On the day after President Obama published his fiscal year 2014 budget, and with the U.S. Senate debating gun control legislation, a White House press briefing turned to an even more important topic: a new, and not that great single by Jay-Z.
In the song, “Open Letter,” Jay-Z raps about his recent trip to Havana with his wife, Beyoncé. The vacation prompted phony outrage from Sen. Marco Rubio and other members of Congress from Florida.
The United States has long banned travel to Cuba, but occasionally makes exceptions for educational and cultural exchange programs. However, those exceptions are not overseen by the White House, but by the Treasury Department.
Jay-Z today released one of the apparent results of his cultural foray—”Open Letter,” in which he brags about bringing his swagger to the island nation. “I done turned Havana into Atlanta/Guyabera shirts and bandanas,” he begins.

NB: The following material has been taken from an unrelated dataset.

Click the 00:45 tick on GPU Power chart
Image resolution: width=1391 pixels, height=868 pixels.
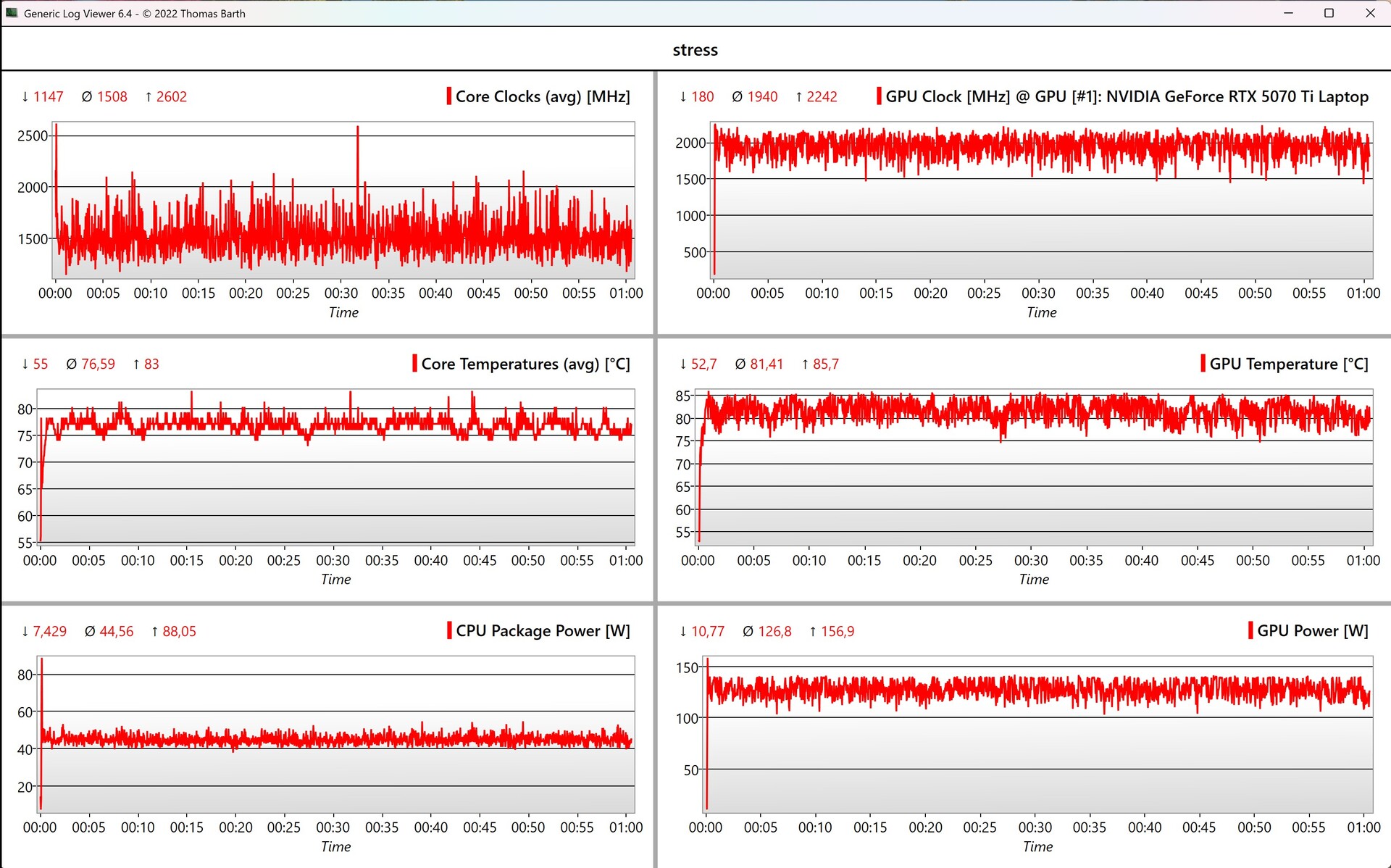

He also drops in a reference to the president: “Obama said ‘chill, you gonna get me impeached’/But you don’t need this shit anyway/Chill with me on the beach.”
Those lines were quoted at today’s press briefing by Politico’s Donovan Slack, who used them as the basis to ask Press Secretary Jay Carney if the White House had played any role in getting Jay-Z to Cuba.
“I guess nothing rhymes with Treasury,” an incredulous Carney said. “I am absolutely saying that the White House, from the president on down, had nothing to do with anybody’s travel to Cuba. It’s a song, Donovan.”